We can achieve the QR decomposition in many ways. Some common methods are the Gram-Schmidt process, Householder reflections and Givens rotations.
Claim 2: Multicollinearity in [imath]\mathbf{X}[/imath] results in numerical instabilities when computing [imath](\mathbf{X}^T\mathbf{X})^{-1}[/imath]. To deal with multicollinearity, we use techniques like ridge or lasso regression.
Ridge regression boils down to minimising the RSS but with the constraint [imath]∑β_j^2 ≤ t[/imath]. In this context the [imath]RSS^{ridge}[/imath] can be written in matrix form as:
[math]RSS^{ridge} = (\mathbf{y} - \mathbf{X}β)^T(\mathbf{y} - \mathbf{X}β) + λβ^Tβ[/math]
Let [imath]β^{ridge}[/imath] be the vector of coefficients which minimises [imath]RSS^{ridge}[/imath]. The above equation can be manipulated to obtain a closed-form solution for [imath]β^{ridge}[/imath].

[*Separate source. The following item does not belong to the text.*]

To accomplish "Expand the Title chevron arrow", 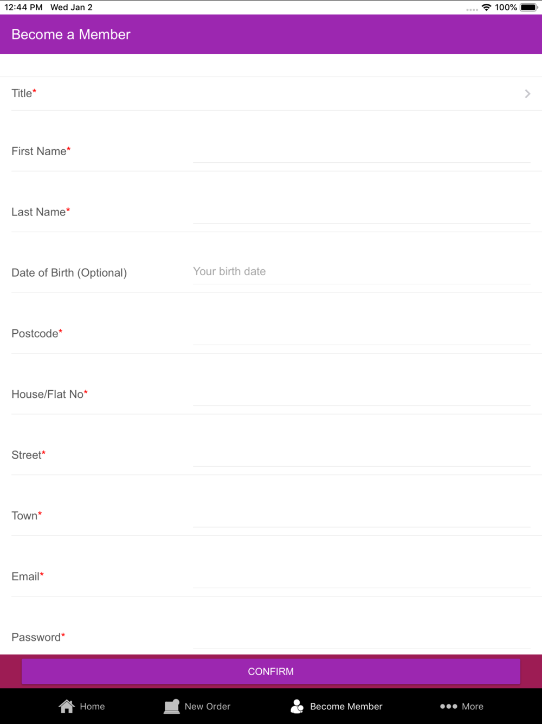I will pyautogui.click(x=527, y=94).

On the other hand, lasso regression boils down to minimising the RSS but with the constraint [imath]∑|β_j| ≤ t[/imath].
Claim 3: Unlike ridge regression, there is no closed-form solution for obtaining the vector of coefficients in lasso regression, which is a quadratic programming problem. A modified version of the least angle regression (LAR) algorithm can be used to obtain the lasso coefficients*.
*From the last paragraph in page 68 of ESL.
Ridge and lasso regression focus on "shrinking" the individual coefficients to deal with multicollinearity.
Claim 4: Unlike ridge and lasso regression, methods such as principal component regression (PCR) and partial least squares (PLS) focus on modifying the inputs/features to deal with multicollinearity instead of modifying the coefficients.
Many thanks.
I have some questions about linear regression having read about it in Chapter 3 of Elements of Statistical Learning (ESL). My questions are not about finer details, but more about high-level concepts. I've put my questions as "claims" in bold font which I would really appreciate if you could confirm/deny. I apologise in advance for the long post.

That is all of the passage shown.